An complete code example:

#include <stdio.h>
#include <stdlib.h>

int main() {

    // this allocates space for the 2 pointers
    int **pointers = malloc(sizeof(int *) * 2); 
    // the first pointer points to a single integer
    pointers[0] = malloc(sizeof(int));
    // the second pointer pointes to an array of 3 integers
    pointers[1] = malloc(sizeof(int) * 3);

    // let's set their values
    *pointers[0] = 55;

    pointers[1][0] = 100;
    pointers[1][1] = 200;
    pointers[1][2] = 300;

    
    // do other stuff with this memory

    // now time to free the memory as we are finished with the data-structure
    // first we need to free the inner pieces
    free(pointers[0]);
    free(pointers[1]);
    // now we can free the space to hold the array of pointers themselves
    free(pointers);
    
    return 0;
}

Memory model

• note that th variable in main function does not belong to global variable, indicating it should still go to the stack part. The “global data” part contains mainly three stuff: a) global variables, b) string literals Note that for the string literals, the code like this: char* str = "Hello world!"; can lie in a local function, it just means that the pointer str can be in the stack, while the string literal “Hello world!” is in global data part.
• And dynamic memory allocation lie in heap.

String

• difference between a string and a character is that at the end of string, there is a \0 as an ending signal. Once the character array declared, the size is fixed. Note that the difference between these similar version of declaring character array:

  • char string[20] = "cool shit", it is defining a string variable, with a \0 at the end of the array, note that there will be a lot of \0 following the valid words. It can be changed afterwards.
  • char string[] = "cool shit", defining a string variable the size will be fixed according to the first assignment. It can be changed afterwards.
  • char* string = "cool shit", defining a string constant. it is a string literal! cannot be changed!! If you change the string, it will give a “bus error”. Main point here: it makes string point to a read-only memory where string literal is stored, while the above two way are indeed allocating memory and copy string to them.

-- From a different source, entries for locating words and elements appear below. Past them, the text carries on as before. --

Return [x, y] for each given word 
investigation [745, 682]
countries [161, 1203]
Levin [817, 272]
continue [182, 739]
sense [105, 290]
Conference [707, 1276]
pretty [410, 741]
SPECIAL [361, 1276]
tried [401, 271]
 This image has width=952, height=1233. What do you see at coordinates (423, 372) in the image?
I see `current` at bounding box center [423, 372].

• difference between strlen and sizeof. strlen will return the valid number of characters before null character, while sizeof will just give you the size of whole char array including null characters.

• use strncpy as a stable counterpart of strcpy, the usage is like: strncpy(s1, s2, sizeof(s1)); see the complete code below, s2 is a string literal.

#include <stdio.h>
#include <string.h>

int main() {
    char s1[5];
    char s2[32] = "University of";

    // This is unsafe because s1 may not have enough space
    // to hold all the characters copied from s2.
    //strcpy(s1, s2);

    // This doesn't necessarily null-terminate s1 if there isn't space.
    strncpy(s1, s2, sizeof(s1));
    // So we explicitly terminate s1 by setting a null-terminator.
    s1[4] = '\0';

    printf("%s\n", s1);
    printf("%s\n", s2);
    return 0;
}

Note that s1 is a character array, which means that there is no null characters at the end. if we want to do this way, we want to add null character at the end.

• Similarly, strncat(s1, s3, sizeof(s1)-strlen(s1)-1); is the stable version of using strcpy.
• char * strchr(const char s, int c); return the index at the first occurence of the character
• char * strstr(const char* s1, const char* s2); find sub string. see the code example below:

#include <stdio.h>
#include <string.h>

int main() {
    char s1[30] = "University of C Programming";
    char *p;

    // find the index of the first 'v'
    p = strchr(s1, 'v');
    if (p == NULL) {
        printf("Character not found\n");
    } else {
        printf("Character found at index %ld\n", p - s1);
    }

    // find the first token (up to the first space)
    p = strchr(s1, ' ');
    if (p != NULL) {
        *p = '\0';
    }
    printf("%s\n", s1);

    return 0;
}

if the character specified in the second argument cannot find the right place, then it will assign NULL to p in this case. We can use pointer subtraction to get the index.